I frankly have no problem with Keith Alexander giving the employees of the National Security Agency a pep talk as the truth of what they’re doing to us becomes public. They are not, after all, responsible for the serial disinformation Alexander and James Clapper have spread about their work. And the overwhelming majority of them are just trying to support the country.

I don’t find this part of Alexander’s speech even remotely accurate, mind you, but I’ve gotten used to dissembling from Alexander.

The issue is one that is partly fueled by the sensational nature of the leaks and the way their timing has been carefully orchestrated to inflame and embarrass. The challenge of these leaks is exacerbated by a lack of public understanding of the safeguards in place and little awareness of the outcomes that our authorities yield. Leadership, from the President and others in the Executive Branch to the Congress, is now engaged in a public dialogue to make sure the American public gets the rest of the story while not disclosing details that would further endanger our national security.

It’s hard to understand how leaks can be inflammatory and embarrassing but all the claims about safeguards and dialogue to also be true.

But it’s this passage I’m far more struck by:

Let me say again how proud I am to lead this exceptional workforce, uniformed and civilian, civil service and contract personnel. Your dedication is unsurpassed, your patriotism unquestioned, and your skills are the envy of the world. Together with your colleagues in US Cyber Command, you embody the true meaning of noble intent through your national service. In a 1962 speech to the Corps of Cadets on “duty, honor and country,” one of this nation’s military heroes, General Douglas MacArthur, said these words teach us “not to substitute words for action; not to seek the path of comfort, but to face the stress and spur of difficulty and challenge; to learn to stand up in the storm.” You have done all that and more. “Duty, Honor, Country” could easily be your motto, for you live these words every day. [my emphasis]

It’s not just that he calls out Cyber Command in the midst of a scandal that’s not supposed to be (but really is) about offensive war.

It’s not just that he chooses to cite one of the most powerful Generals ever, one who defied civilian command to try to extend a war that — it turns out — wasn’t existential.

But it’s also that he chose to cite a speech that invokes that moment of insubordination, a speech that encourages political inaction among the troops, a speech whose audience MacArthur defined as singularly military.

And through all this welter of change and development your mission remains fixed, determined, inviolable.

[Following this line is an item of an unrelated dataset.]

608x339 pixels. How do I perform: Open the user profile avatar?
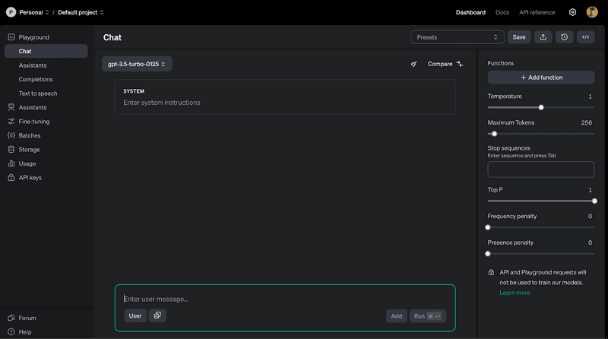[x=592, y=12]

It is to win our wars. Everything else in your professional career is but corollary to this vital dedication. All other public purpose, all other public projects, all other public needs, great or small, will find others for their accomplishments; but you are the ones who are trained to fight.

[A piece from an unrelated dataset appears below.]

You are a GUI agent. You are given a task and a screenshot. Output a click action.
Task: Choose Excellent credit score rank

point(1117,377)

Yours is the profession of arms, the will to win, the sure knowledge that in war there is no substitute for victory, that if you lose, the Nation will be destroyed, that the very obsession of your public service must be Duty, Honor, Country.

Others will debate the controversial issues, national and international, which divide men’s minds. But serene, calm, aloof, you stand as the Nation’s war guardians, as its lifeguards from the raging tides of international conflict, as its gladiators in the arena of battle. For a century and a half you have defended, guarded and protected its hallowed traditions of liberty and freedom, of right and justice.

Let civilian voices argue the merits or demerits of our processes of government. Whether our strength is being sapped by deficit financing indulged in too long, by federal paternalism grown too mighty, by power groups grown too arrogant, by politics grown too corrupt, by crime grown too rampant, by morals grown too low, by taxes grown too high, by extremists grown too violent; whether our personal liberties are as firm and complete as they should be.

These great national problems are not for your professional participation or military solution. Your guidepost stands out like a tenfold beacon in the night: Duty, Honor, Country.

At a moment of crisis, at a moment when his own credibility is under strain, Keith Alexander has chosen to address the military, civilian, and contractor employees of the NSA as unthinking warriors, isolated from the critical issues swirling around them at the moment. He has chosen to frame NSA as a war machine, not as a defense machine.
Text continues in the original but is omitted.